Teks Sumber
Sejarah Perang Uhud – Kekalahan Pasukan Karena Langgar Satu Perintah Nabi

Perang Uhud merupakan perang kedua yang dialami oleh umat. Saat itu penduduk kafir Quraisy terus saja mencoba memerangi Rasulullah SAW dan sahabat. Akhirnya terjadi pertempuran pada 625 M dengan sangat dasyat.

Awalnya pasukan di bawah komando Nabi mendapat kemenangan. Sebanyak 3000 lebih pasukan Quraisy berhasil ditahkluk dengan jumlah umat Islam yang hanya 700an. Namun, kondisi berbalik menjadi petaka tatkala perintah sang Nabi diabaikan.

Padahal, hanya satu saja perintah Rasulullah SAW yang kala itu tidak diindahkan. Langsung saja, mereka mendapat kekalahan. Banyak mujahid yang akhirnya mati bergururan. Rasulullah SAW bahkan hampir meninggal dalam pertempuran. Seperti apa kisah lengkapnya? Berikut ulasannya.

Persyaratan
Tolong tuliskan kembali bagian teks sumber tentang Perang Uhud di atas, dari "Perang Uhud merupakan" sampai "lengkapnya? Berikut ulasannya.", tanpa mengubah satu kata pun.

Data yang Diberikan
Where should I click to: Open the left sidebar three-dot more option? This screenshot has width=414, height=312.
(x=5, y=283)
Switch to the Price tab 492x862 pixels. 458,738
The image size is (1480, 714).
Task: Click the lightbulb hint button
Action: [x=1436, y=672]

...

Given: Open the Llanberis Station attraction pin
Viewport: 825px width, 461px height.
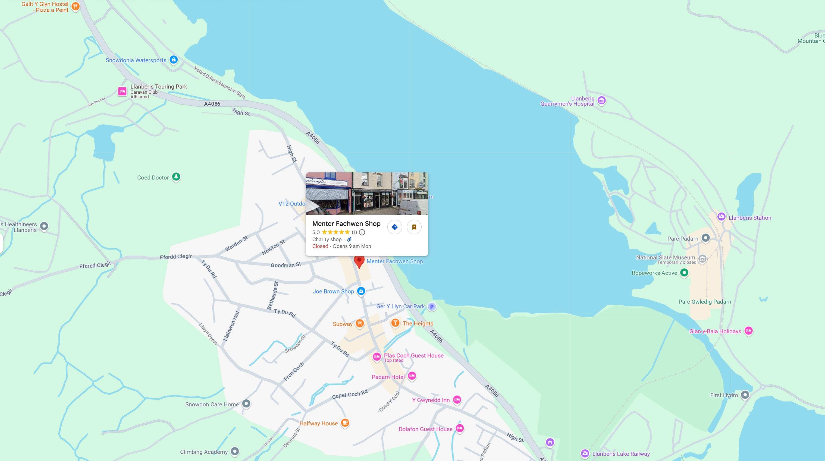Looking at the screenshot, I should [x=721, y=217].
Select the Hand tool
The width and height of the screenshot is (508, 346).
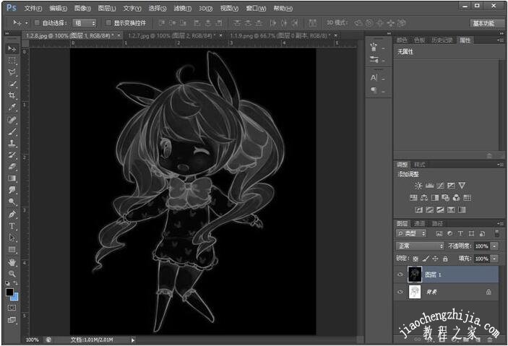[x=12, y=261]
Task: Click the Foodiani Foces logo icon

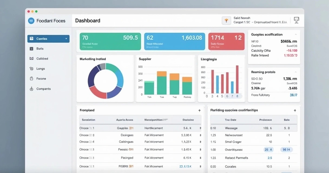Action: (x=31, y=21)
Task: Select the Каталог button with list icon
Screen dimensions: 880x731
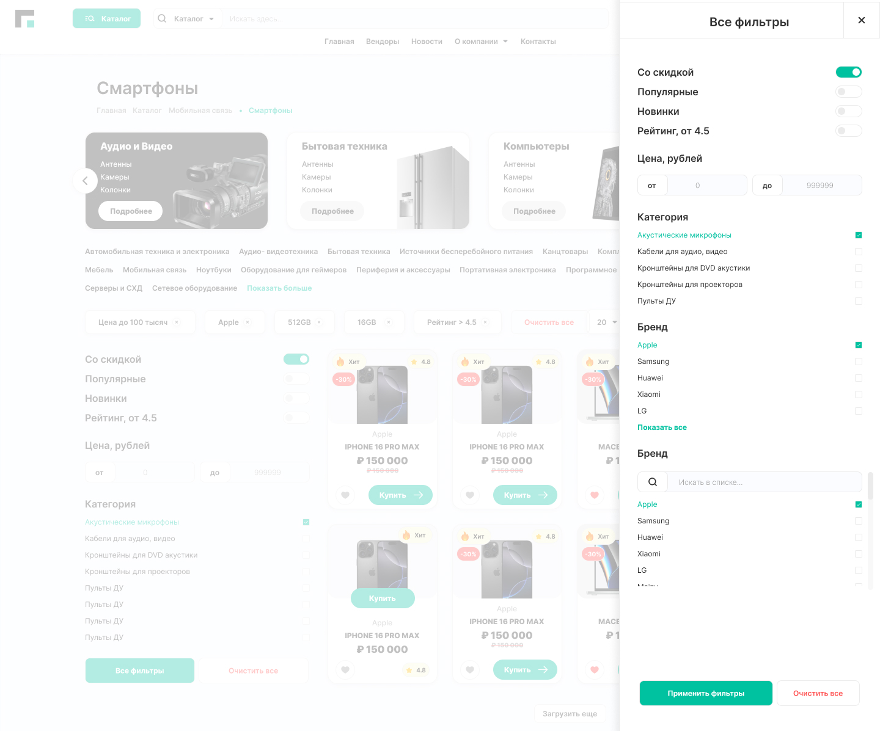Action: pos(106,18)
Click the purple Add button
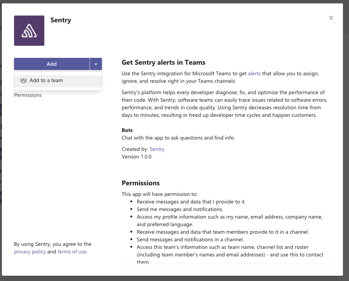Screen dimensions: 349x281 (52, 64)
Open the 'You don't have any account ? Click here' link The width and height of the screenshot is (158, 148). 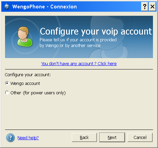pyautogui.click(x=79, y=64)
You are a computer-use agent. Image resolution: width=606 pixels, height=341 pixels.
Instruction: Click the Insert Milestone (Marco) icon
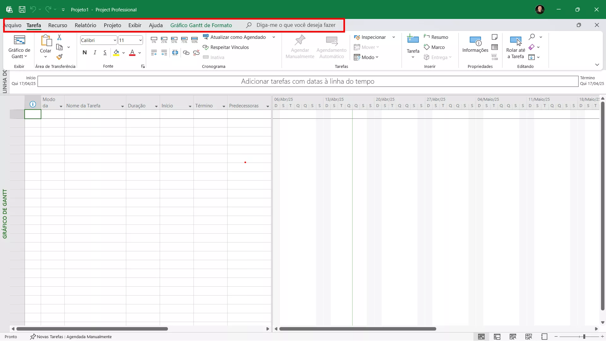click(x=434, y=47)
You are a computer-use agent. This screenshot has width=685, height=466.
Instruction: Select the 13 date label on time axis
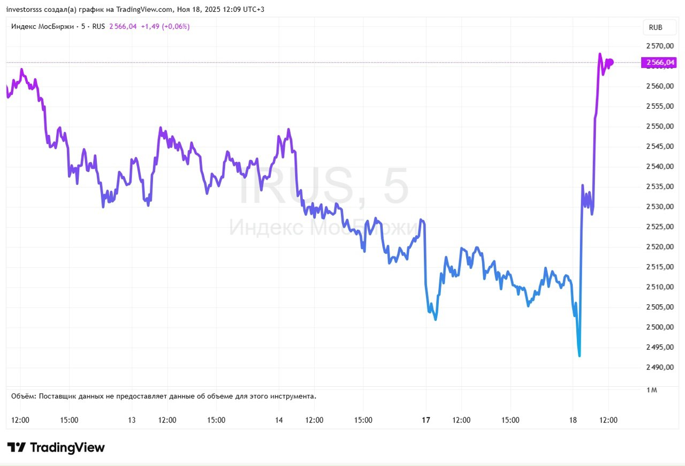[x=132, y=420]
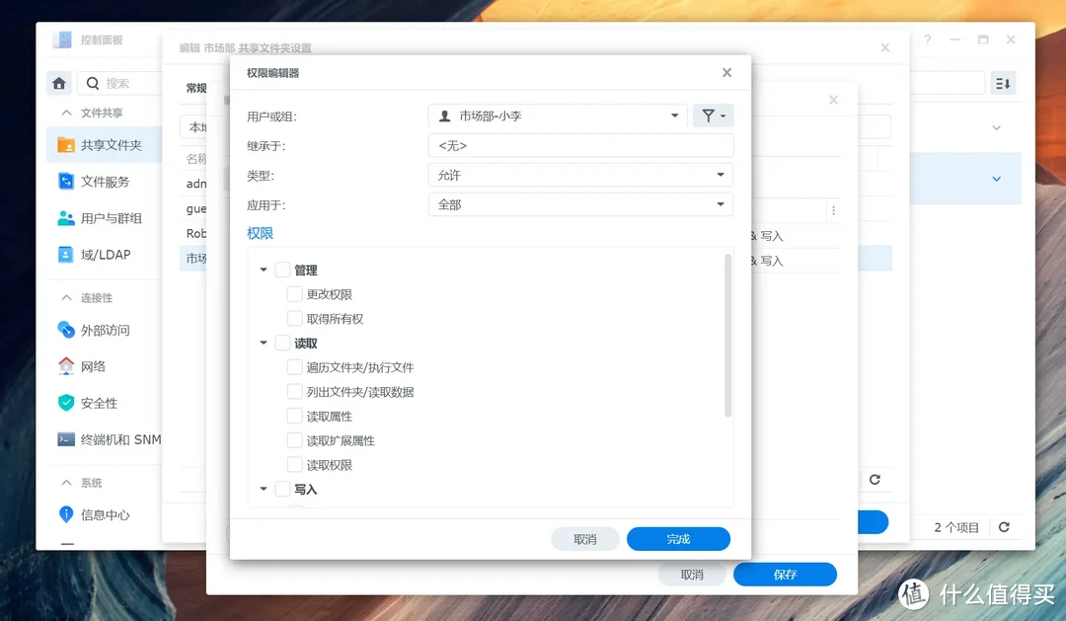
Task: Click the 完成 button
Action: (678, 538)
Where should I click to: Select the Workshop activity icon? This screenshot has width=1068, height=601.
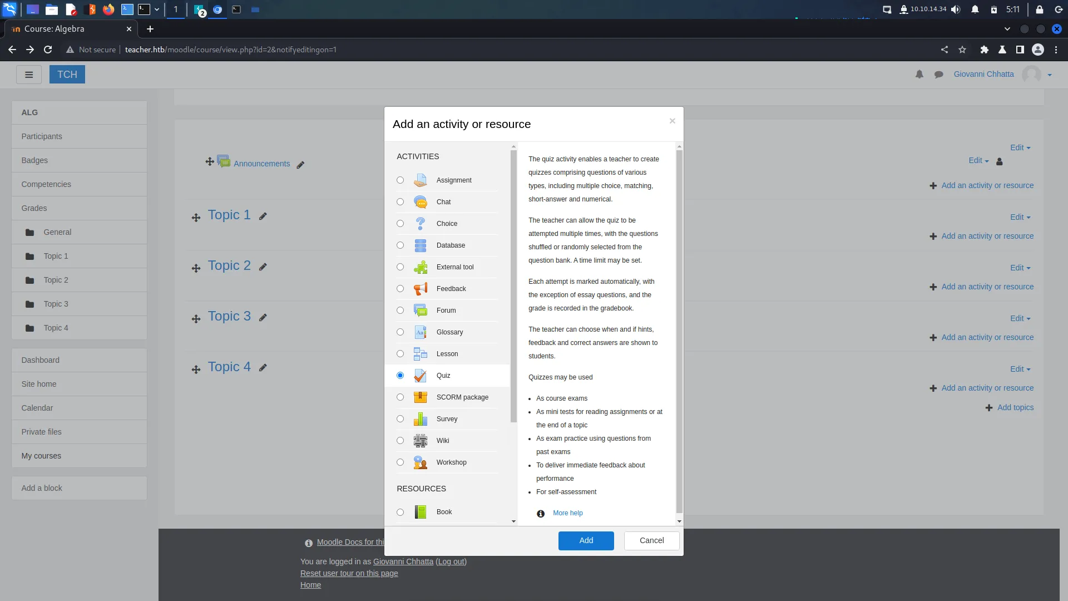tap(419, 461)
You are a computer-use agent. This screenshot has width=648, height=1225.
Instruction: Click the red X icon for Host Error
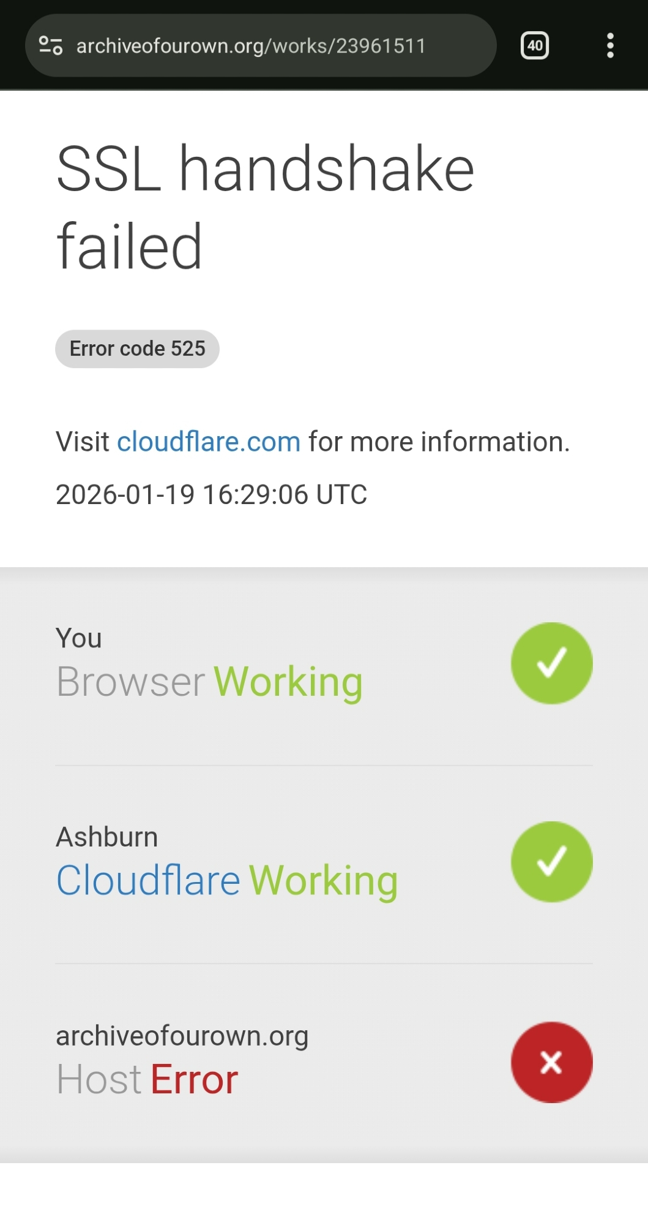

...

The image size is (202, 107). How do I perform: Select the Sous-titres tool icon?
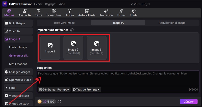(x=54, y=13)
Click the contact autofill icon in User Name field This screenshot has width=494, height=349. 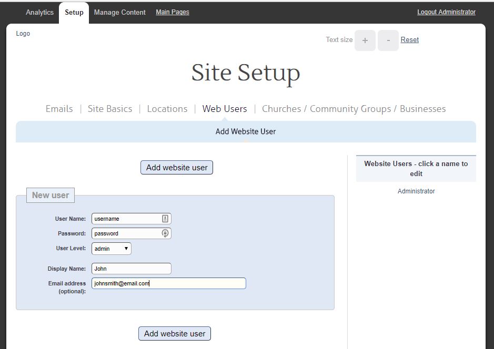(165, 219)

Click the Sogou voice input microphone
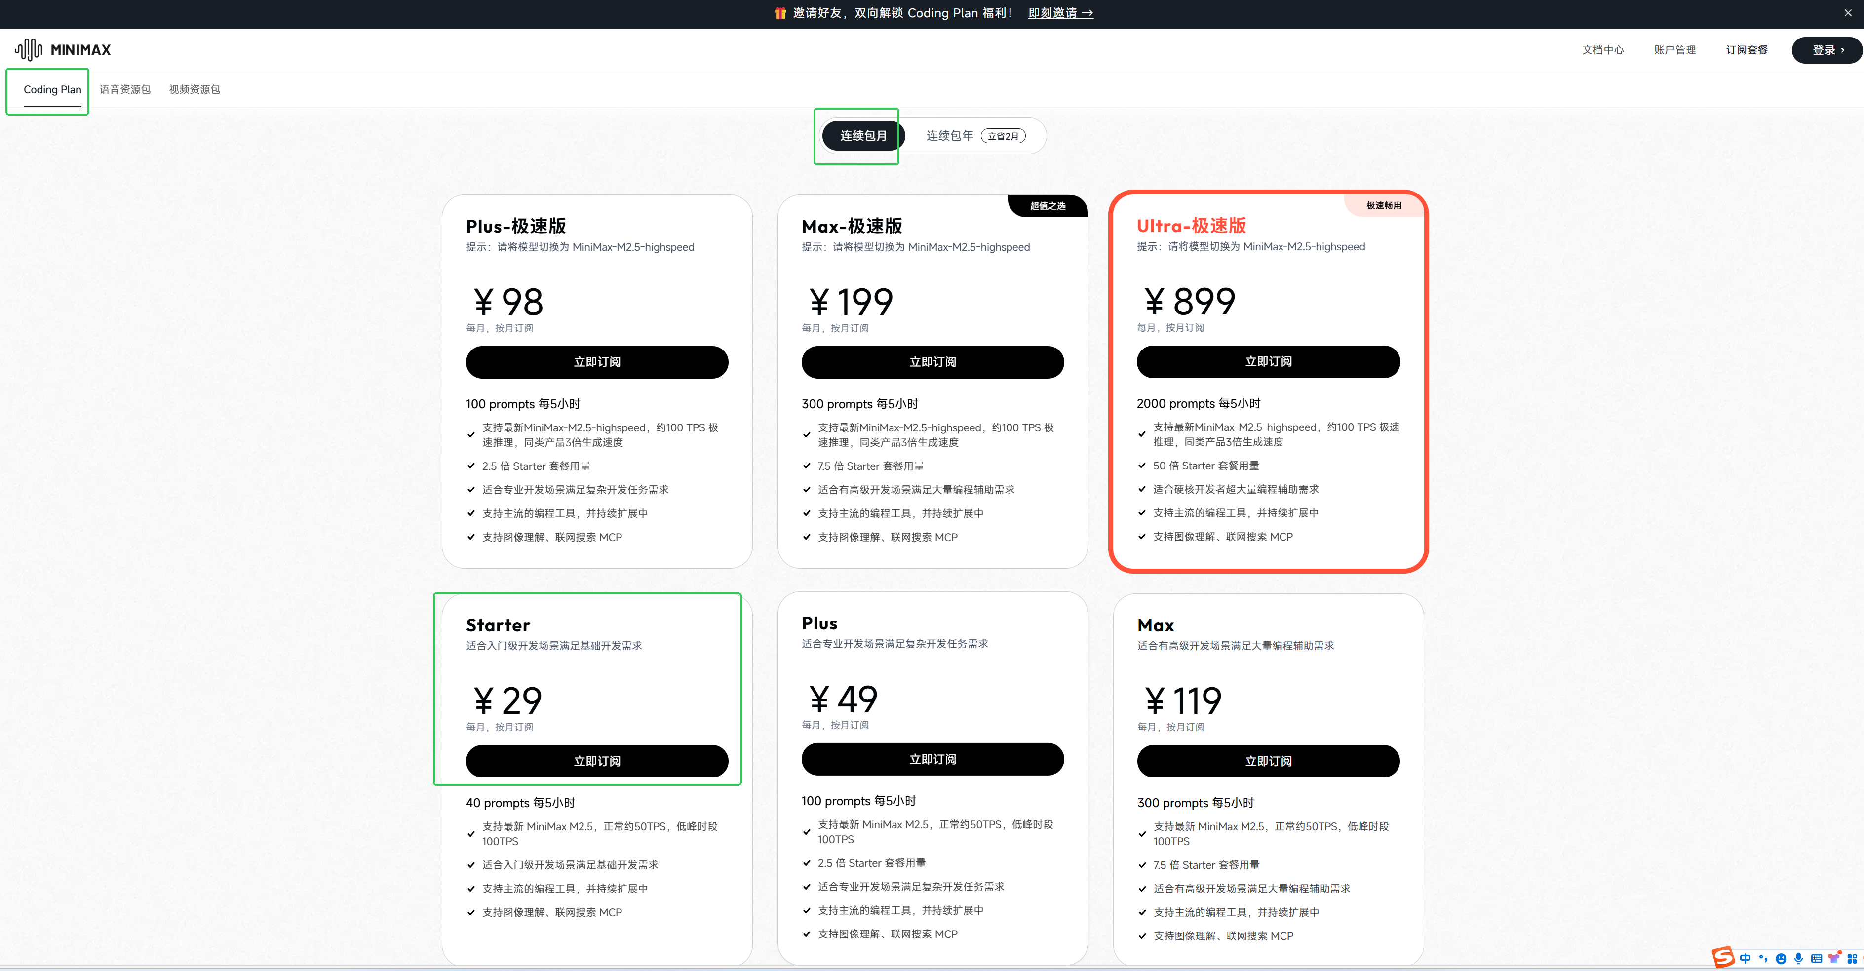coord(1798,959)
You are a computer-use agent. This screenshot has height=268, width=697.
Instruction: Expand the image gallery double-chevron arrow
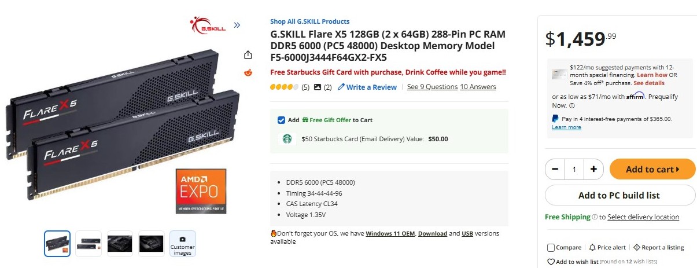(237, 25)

Hasil Tugas
Perang Uhud merupakan perang kedua yang dialami oleh umat. Saat itu penduduk kafir Quraisy terus saja mencoba memerangi Rasulullah SAW dan sahabat. Akhirnya terjadi pertempuran pada 625 M dengan sangat dasyat.

Awalnya pasukan di bawah komando Nabi mendapat kemenangan. Sebanyak 3000 lebih pasukan Quraisy berhasil ditahkluk dengan jumlah umat Islam yang hanya 700an. Namun, kondisi berbalik menjadi petaka tatkala perintah sang Nabi diabaikan.

Padahal, hanya satu saja perintah Rasulullah SAW yang kala itu tidak diindahkan. Langsung saja, mereka mendapat kekalahan. Banyak mujahid yang akhirnya mati bergururan. Rasulullah SAW bahkan hampir meninggal dalam pertempuran. Seperti apa kisah lengkapnya? Berikut ulasannya.